Multiscale modeling of the elastic behavior of architectured and nanostructured Cu-Nb composite wires

TL;DR

This study develops and compares multi-scale models to predict the elastic behavior of nanostructured Cu-Nb composite wires, validated by experimental data, aiding in the design of high-performance magnetic field generators.

Contribution

It introduces a comprehensive multi-scale modeling approach combining mean-field and finite element models for Cu-Nb wires, highlighting the impact of textures on elastic properties.

Findings

Models show good agreement with experimental data.

Crystallographic and morphological textures significantly influence elastic behavior.
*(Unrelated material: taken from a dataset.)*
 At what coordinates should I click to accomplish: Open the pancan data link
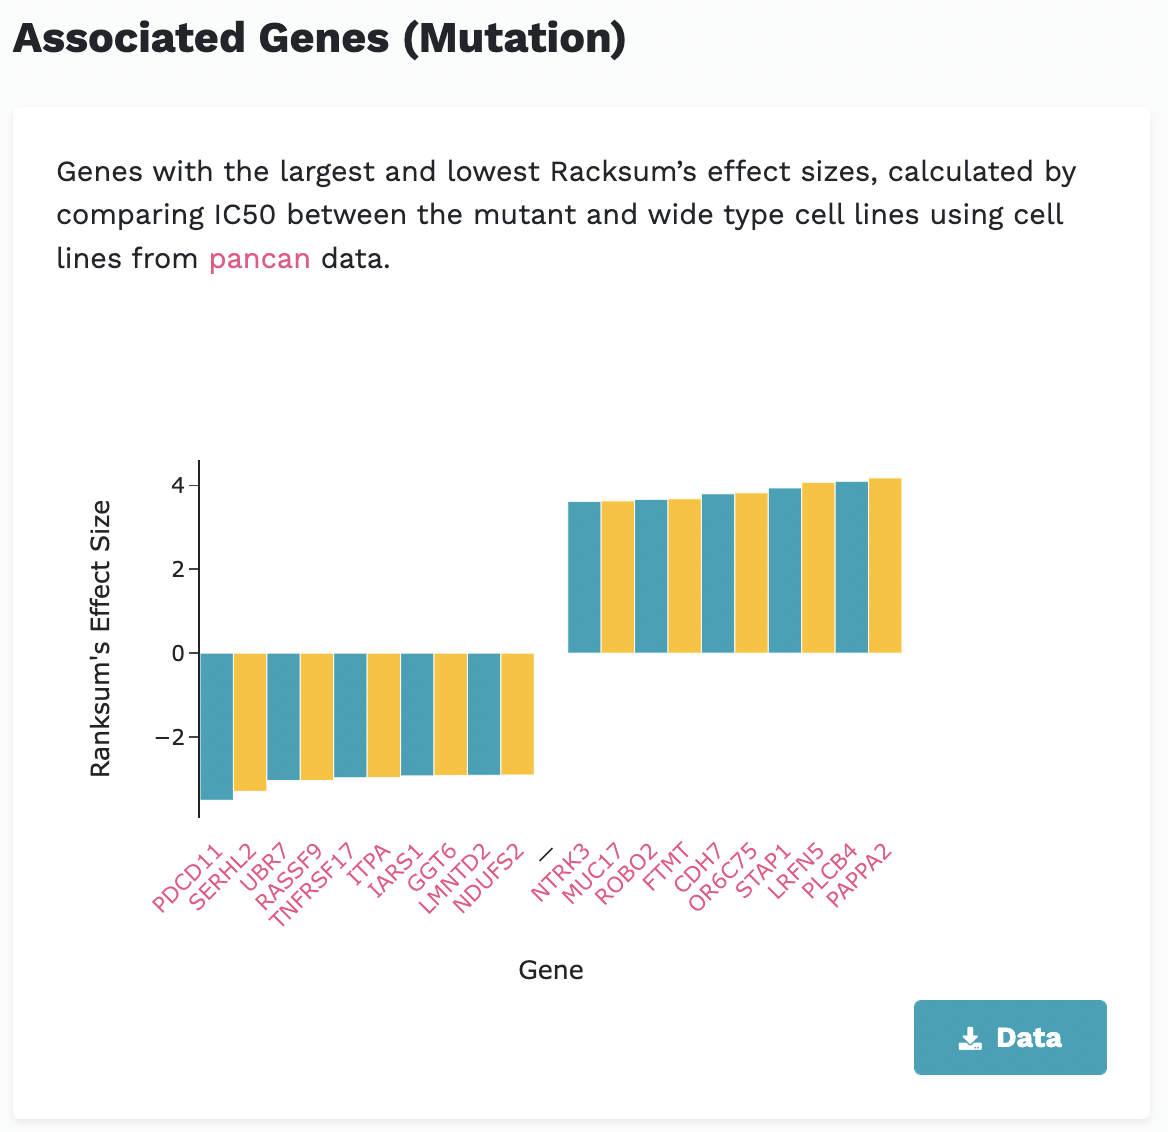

Multi-scale modeling reduces computational effort while maintaining accuracy.

Abstract

Nanostructured and architectured copper niobium composite wires are excellent candidates for the generation of intense pulsed magnetic fields (>90T) as they combine both high strength and high electrical conductivity. Multi-scaled Cu-Nb wires are fabricated by accumulative drawing and bundling (a severe plastic deformation technique), leading to a multiscale, architectured, and nanostructured microstructure exhibiting a strong fiber crystallographic texture and elongated grain shapes along the wire axis. This paper presents a comprehensive study of the effective elastic behavior of this composite material by three multi-scale models accounting for different microstructural contents: two mean-field models and a full-field finite element model. As the specimens exhibit many characteristic scales, several scale transition steps are carried out iteratively from the grain scale to the macro-scale. The general agreement among the model responses allows suggesting the best strategy to estimate the effective behavior of Cu-Nb wires and save computational time. The importance of crystallographical and morphological textures in various cases is discussed. Finally, the models are validated by available experimental data with a good agreement.